Por: Antonio Ledezma
El destino de las naciones no está tallado en piedra ni determinado por la fatalidad de sus crisis. Los pueblos que logran levantarse con fuerza y caminar hacia la prosperidad lo hacen porque entienden una verdad fundamental: el verdadero éxito de un país se construye sobre la base de instituciones sólidas, solventes y transparentes, conducidas por líderes preparados, decentes e íntegros. Cuando el respeto a la ética y al Estado de derecho se convierten en los pilares de la República, se abre de par en par el camino hacia un desarrollo humano y económico sin precedentes.
Este renacer requiere, antes que nada, de la formación de buenos ciudadanos. El gran motor del cambio está en nuestras escuelas y universidades, espacios que deben poblarse de estudiantes brillantes guiados por los mejores educadores. Hoy en día, la educación no puede quedarse en el pasado; nos encontramos en una era donde debemos fusionar con audacia la tradición y la vanguardia. Los pizarrones y los libros de siempre deben convivir armoniosamente con la inteligencia artificial, la digitalización y las herramientas derivadas del despegue tecnológico. Dotar a nuestros centros educativos con estos recursos es una prioridad urgente. Si enseñamos a utilizarlos con criterio y visión, moldearemos un talento humano de altísimo nivel.
No soy de los que suelen evocar el pasado exclamando que «todo tiempo pasado fue mejor». Provengo de aquellas escuelas en las que solo contábamos con el aula, el pizarrón, la tiza y la maestra. Ese era mi caso en la escuela Vicente Peña, en mi natal San Juan de los Morros, Venezuela.

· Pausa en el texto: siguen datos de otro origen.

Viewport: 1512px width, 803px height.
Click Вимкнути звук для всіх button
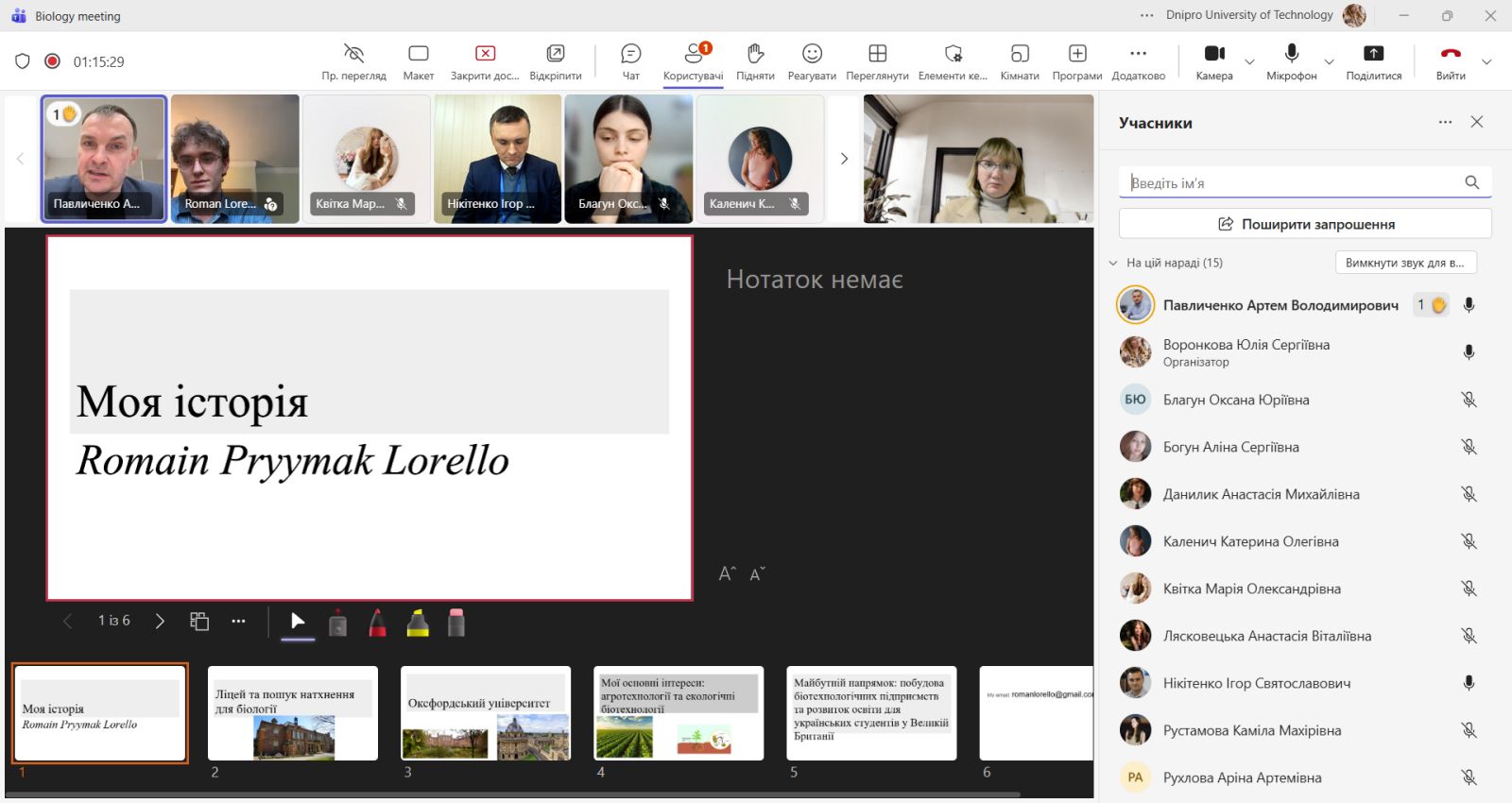tap(1405, 263)
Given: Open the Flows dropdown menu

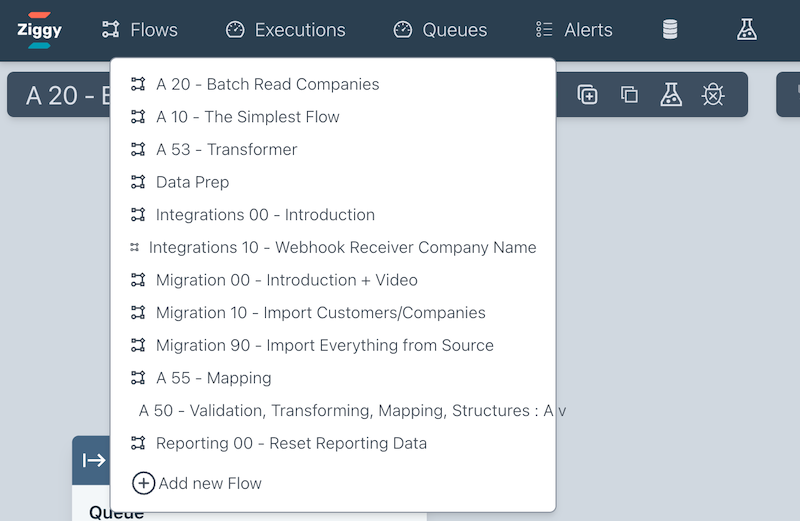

Fue la realidad en la que fui tallado desde mi infancia y adolescencia. Sin embargo, hoy en día vivimos un ciclo con una enorme diversidad de oportunidades y prolíficos recursos tecnológicos. La conclusión a la que llego es que el futuro que tenemos por delante será superior, siempre y cuando los ciudadanos nos propongamos ser mejores en todos los sentidos.

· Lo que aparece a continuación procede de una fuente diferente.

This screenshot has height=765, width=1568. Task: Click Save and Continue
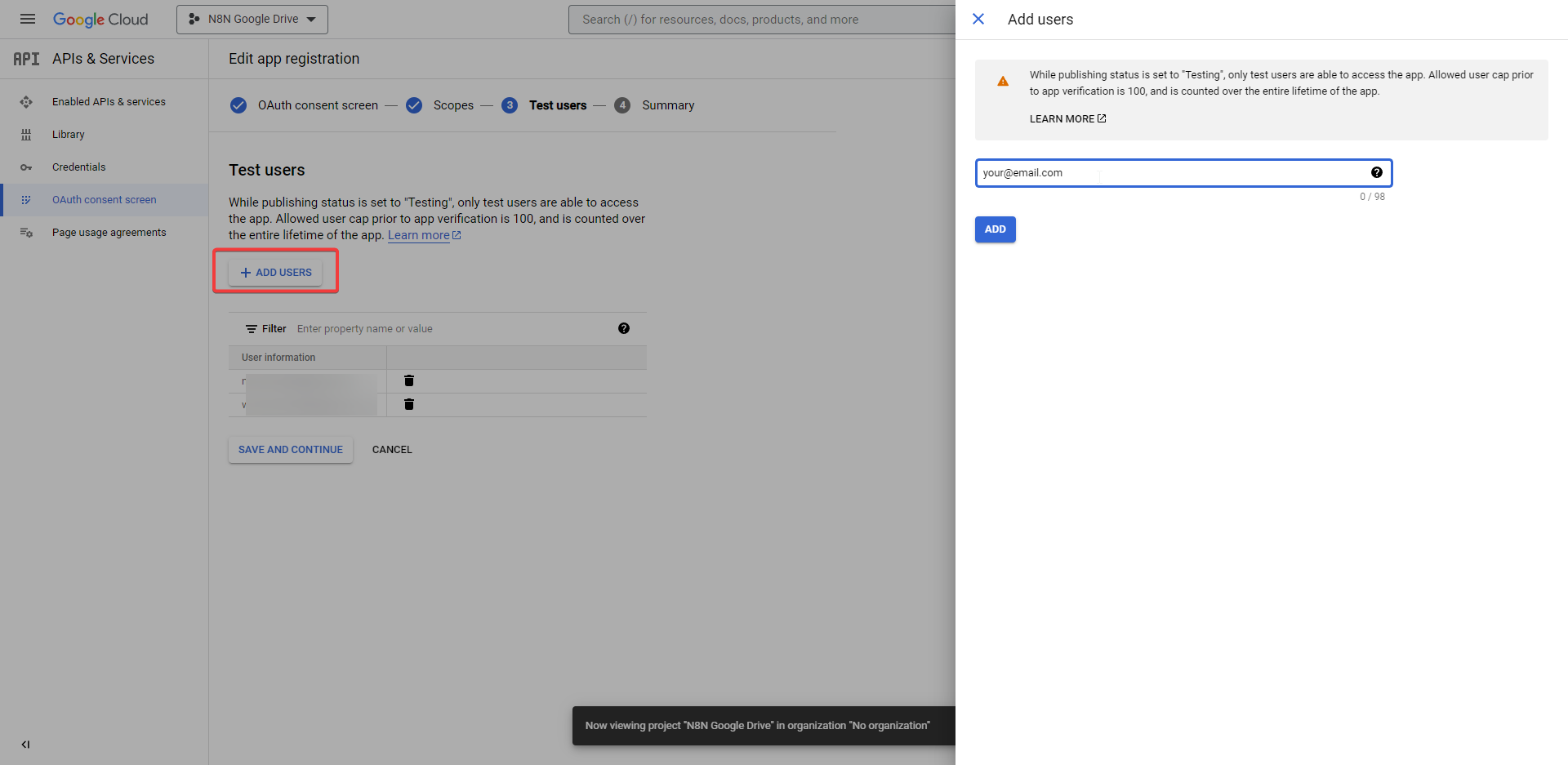[291, 450]
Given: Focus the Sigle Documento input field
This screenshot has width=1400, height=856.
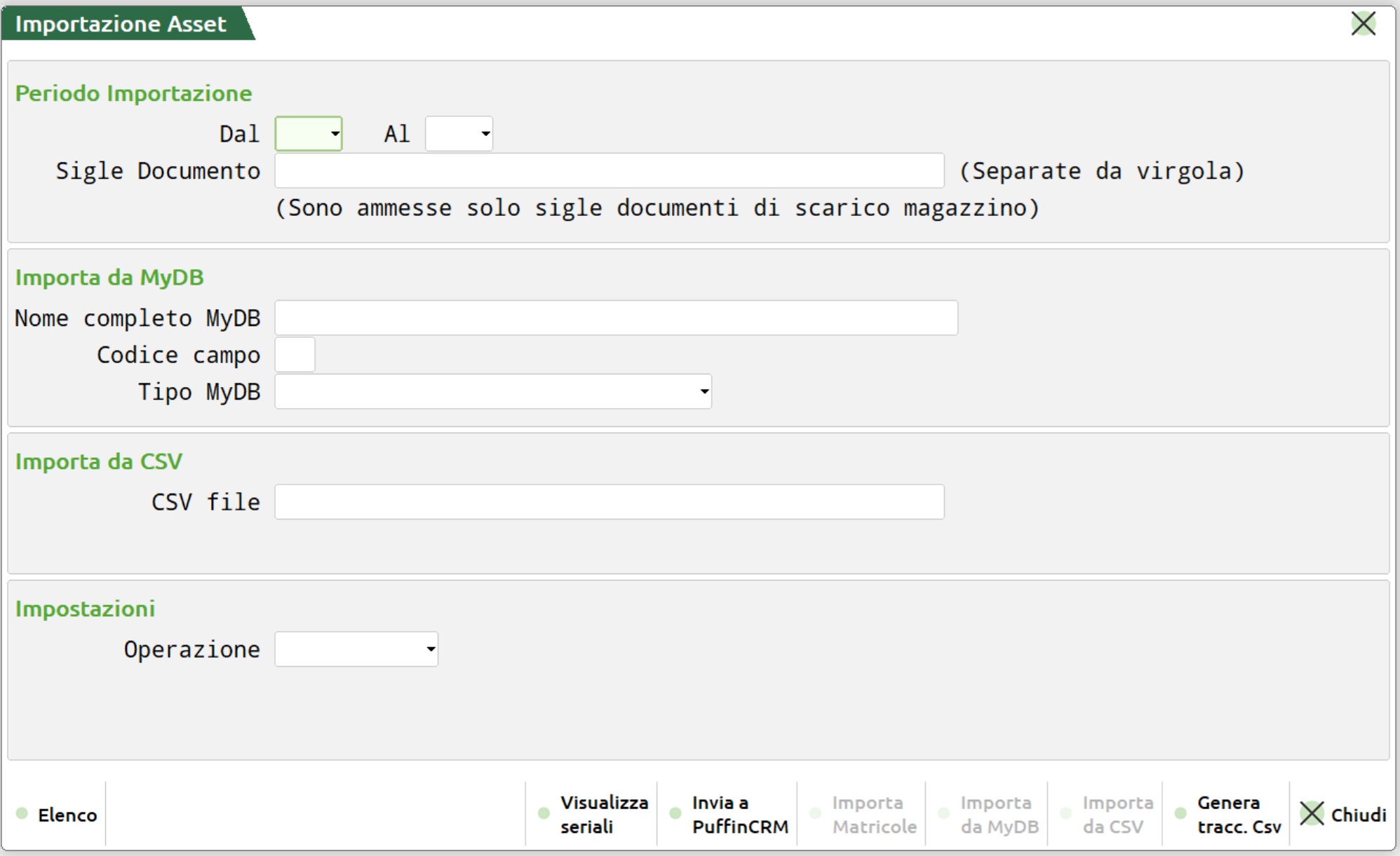Looking at the screenshot, I should tap(609, 171).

Será precisamente ese caudal de hombres y mujeres bien formados el que hará de cualquier país una potencia rica, incluso si careciera de recursos naturales; o el que sabrá explotar, con absoluta responsabilidad y sabiduría, sus dotaciones de petróleo, gas, oro y minerales estratégicos como las tierras raras. Todo esto es posible si garantizamos un entorno de plenas libertades individuales y un sistema educativo que forje de manera continua el futuro de la infancia y de la juventud.

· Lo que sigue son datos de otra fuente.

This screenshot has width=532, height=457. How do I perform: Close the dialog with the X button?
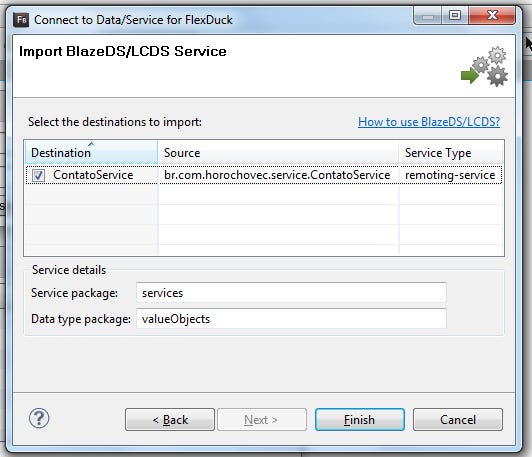492,15
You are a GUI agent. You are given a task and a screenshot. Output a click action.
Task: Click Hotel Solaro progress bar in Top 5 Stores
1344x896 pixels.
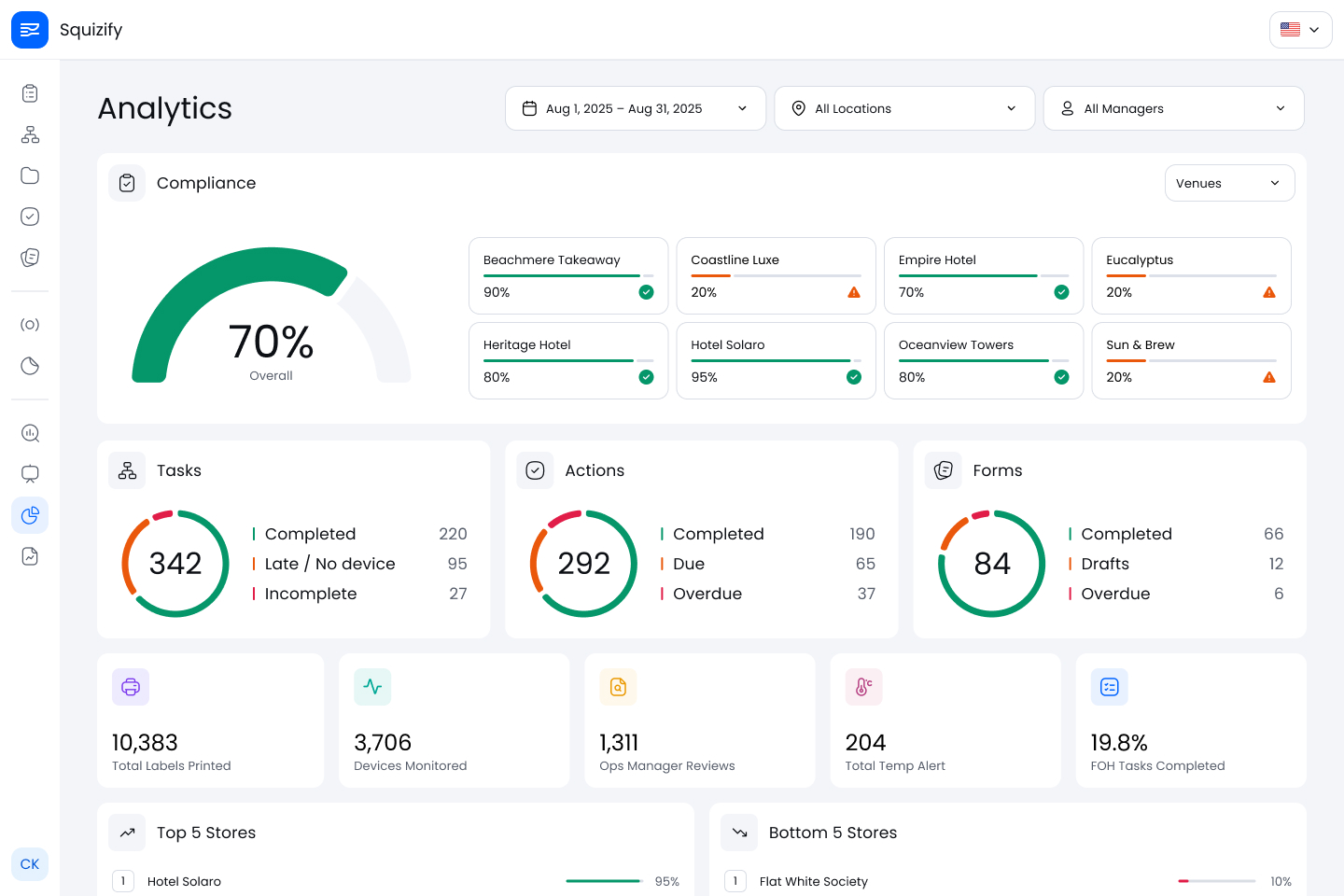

Ya sabemos que no es suficiente, ni basta, con gritarle al mundo «tenemos petróleo». Lo indispensable es contar con instituciones solventes; poderes públicos que actúen con independencia de ataduras partidistas, ajenos al nepotismo o al amiguismo corruptor. Tiene que primar la meritocracia, pues solo con los mejores servidores públicos se edifica un gran país. Para ello, hay que contar con planes bien articulados que sean fruto de debates abiertos, con la participación de todos aquellos que estén ganados a proponer ideas positivas, dejando de lado las improvisaciones u ocurrencias populistas. Finalmente, hay que rendir cuentas de forma rigurosa para que resplandezca la transparencia.
Un solo ejemplo reafirma esta convicción: Singapur cuenta con un territorio geográficamente más pequeño que el de la isla de Margarita, ubicada en mi país. Singapur tampoco posee los recursos naturales que abundan en Venezuela. Sin embargo, al apostar de forma radical por la educación de excelencia, el mérito, la planificación y la seguridad jurídica, se transformó en una de las economías más prósperas y avanzadas del planeta. La riqueza moderna ya no se extrae únicamente del suelo; se cultiva en las aulas de clase y en la solidez de sus instituciones.
Necesitamos un país de emprendedores, de mujeres y hombres educados para el trabajo creador, capaces de generar riquezas legítimas para sí mismos, para el bienestar de sus familias y para el engrandecimiento de la nación. Apostamos por personas que aprendan a emprender sin miedo al porvenir, que miren al mañana con fe y que construyan una sociedad unida, libre de racismos, discriminaciones, odios, rencores, fobias o violencia. Soñamos y trabajamos por una ciudadanía distinguida por la solidaridad, decidida a hacer valer sus derechos con la misma firmeza con la que cumple con sus obligaciones.